Im "Zeit-Magazin" erklärt Seibert: "Bevor ich einen Beitrag absetze, lese ich ihn mir drei Mal durch, warte fünf Minuten und schaue noch mal drauf, dann erst schicke ich ihn ab."
So viel Mühe und dann patzt er trotzdem "Obama verantwortlich für Tod tausender Unschuldiger" twittert Seibert und meint eigentlich "Osama".
Beate Tenfelde: "Obama, Osama. Hey, das bleibt haften."
Dieter Wonka: "Das ist so vielleicht das Problem von Herrn Seibert, manchmal ist der Effekt vielleicht wichtiger als der Inhalt."
Trotz solcher Schnitzer genießt Steffen Seibert offenbar weiterhin das Vertrauen der Kanzlerin. Zumal er inzwischen einiges dazugelernt hat.
Thorsten Denkler: "Er hat sicher dazugelernt, genauer zu formulieren. Das kann man mit Sicherheit sagen. Die Fehlerhäufung, die am Anfang da war, die hat sich jetzt ein bisschen, sozusagen verdünnisiert, wenn man so will."
Wohl auch, weil Seibert sich angewöhnt hat, den Journalisten weniger zu verraten:
Seibert: "Da kann ich Ihnen im Moment wirklich nichts zu sagen." [...] "Es wurden Entscheidungen vorbereitet, die dann zum Teil sehr zeitnah folgen werden." [...]

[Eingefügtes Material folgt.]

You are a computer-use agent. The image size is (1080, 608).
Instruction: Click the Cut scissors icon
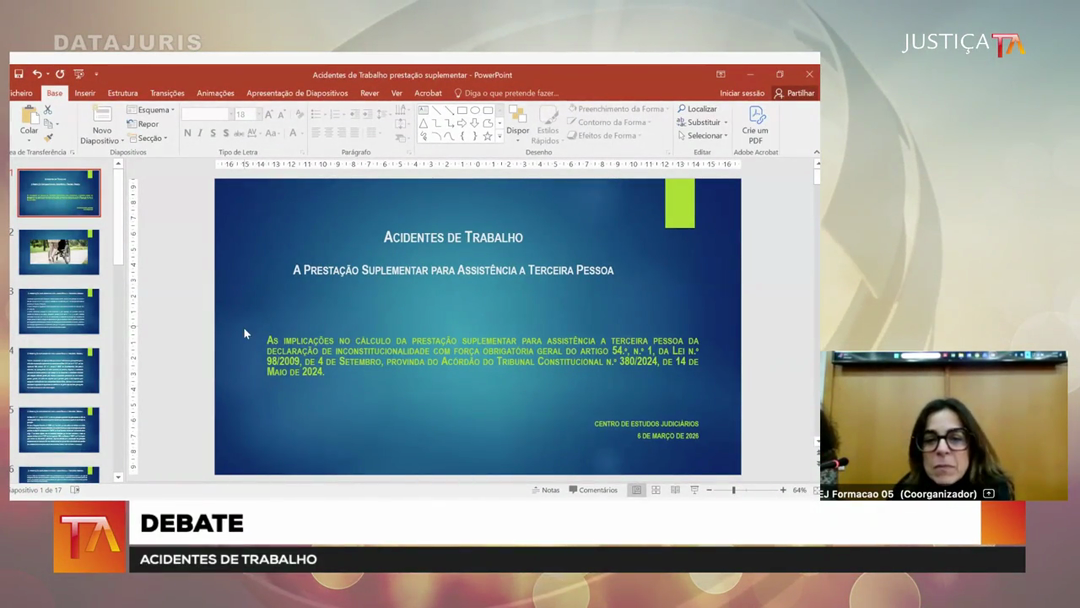[48, 110]
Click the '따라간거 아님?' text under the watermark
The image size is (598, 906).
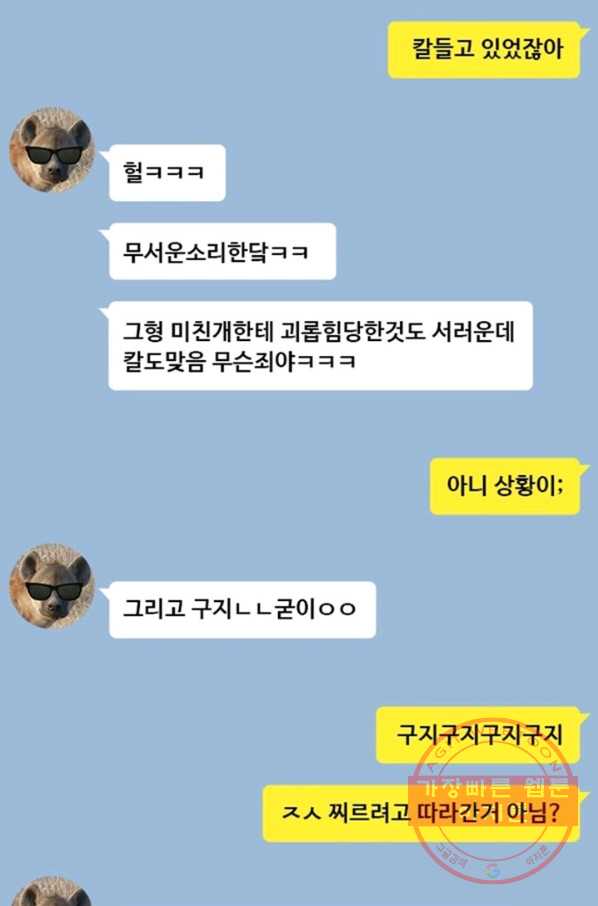485,814
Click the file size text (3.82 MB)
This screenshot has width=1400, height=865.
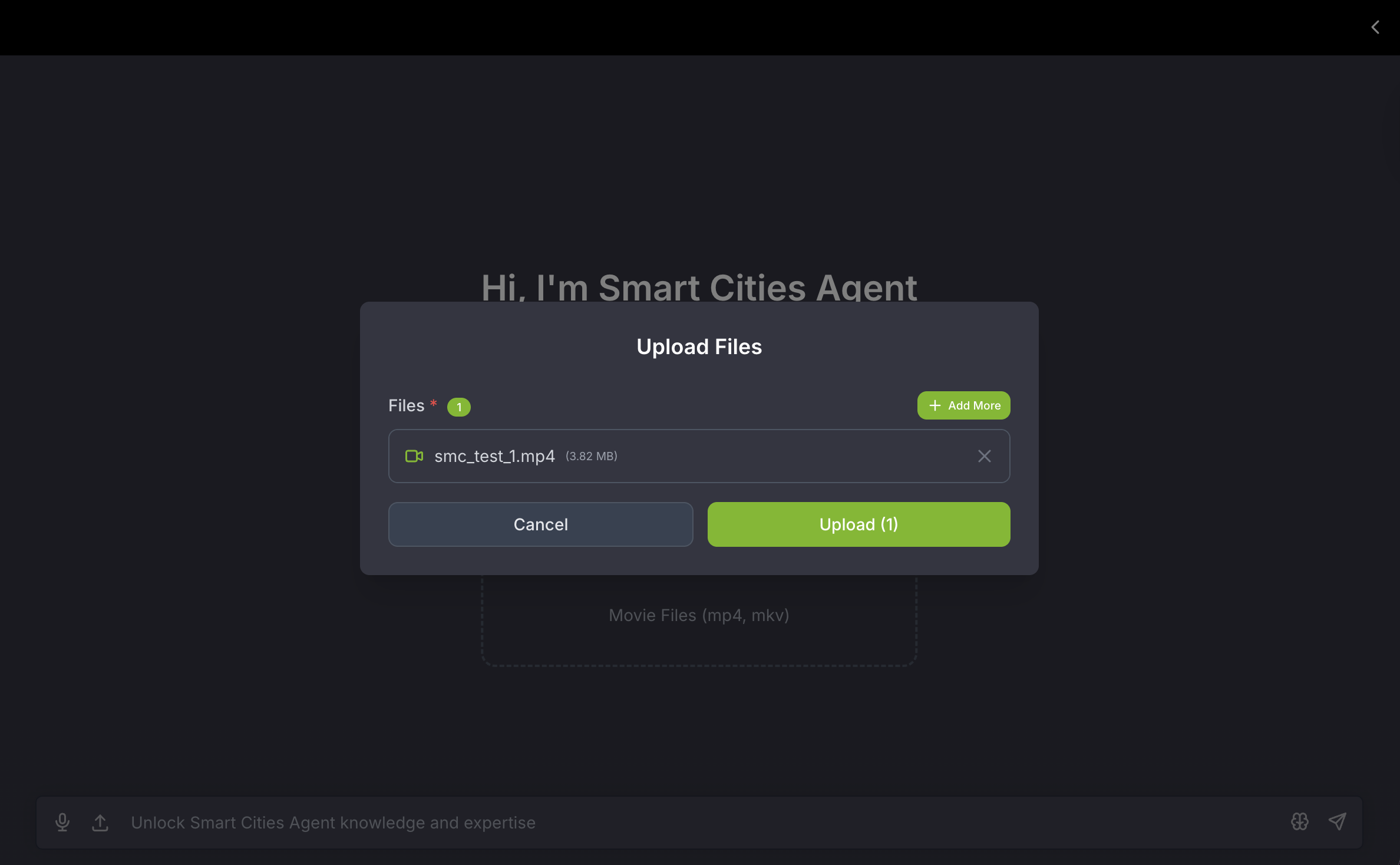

Nachfrage Reporter: "Und können Sie ein bisschen mehr darüber sagen?" [...]
Seibert: "Nein."
Abwiegeln statt aufklären - aus dem Journalisten Seibert ist ein PR-Mann geworden, und der muss sich mit einer denkbar undankbaren Aufgabe herumschlagen.
Dieter Wonka: "Wenn die Regierung nicht besser wird, nützt das alles nichts. Also da ist der Regierungssprecher ein armer Hund. Da kann er auf dem Kopf stellen und Männchen machen oder sonst was, das hilft alles nichts."
Auf den Kopf gestellt und Männchen gemacht, das haben wir nicht, aber wir haben uns darum bemüht, ein Interview mit Steffen Seibert zu bekommen, leider ohne Erfolg.